Un relato de la infancia en Catamarca recuerda a Don Burgos, carnicero de barrio que, según el testimonio, curaba verrugas mediante un método tradicional.
En un barrio de Catamarca, un hombre conocido como Don Burgos atendía una carnicería. Según el relato de una vecina que lo frecuentaba de niña, Don Burgos era una persona delgada, de bigote blanco y sonrisa frecuente. La carnicería, descrita como un local sombrío, contrastaba con la actitud del carnicero.
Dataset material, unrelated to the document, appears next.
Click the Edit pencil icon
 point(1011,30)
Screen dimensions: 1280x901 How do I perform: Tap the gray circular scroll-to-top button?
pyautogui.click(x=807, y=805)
La narradora, que entonces tenía entre diez y once años, recordó que ese año hizo la primera comunión con un vestido blanco confeccionado por su abuela. En esa época, comenzó a desarrollar verrugas en las manos, conocidas localmente como «testes». La condición le causaba molestias y vergüenza, especialmente el día de la comunión, cuando debía tomar las manos de sus compañeras.
Según el relato, su madre intentó diversos remedios caseros sin éxito. La niña, por su parte, recurrió a métodos como morderse las verrugas o cortarlas con una hoja de afeitar, lo que provocaba sangrado y aumentaba la cantidad. Llegó a contabilizar más de setenta y cuatro verrugas en las manos.
En una ocasión, Don Burgos observó las manos de la niña y le ofreció curarlas. Ella aceptó. El carnicero aplicó trozos de tocino en las manos mientras realizaba cruces y rezaba una oración en voz baja. Le indicó que no mirara hacia atrás al irse. La narradora afirmó que siguió las instrucciones y que, tiempo después, las verrugas desaparecieron sin dejar cicatrices.
Posteriormente, Don Burgos dejó de asistir a la carnicería por enfermedad. La narradora lo vio por última vez vomitando cerca de una morera frente al local. Años después, al pasar por el lugar, encontró la morera seca y con verrugas en su tronco.
El relato menciona que en Catamarca es común que algunas personas tengan el don de curar ciertos males, como el empacho, la paletilla, las muelas, los parásitos, el mal de ojo y las verrugas, sin ser considerados curanderos.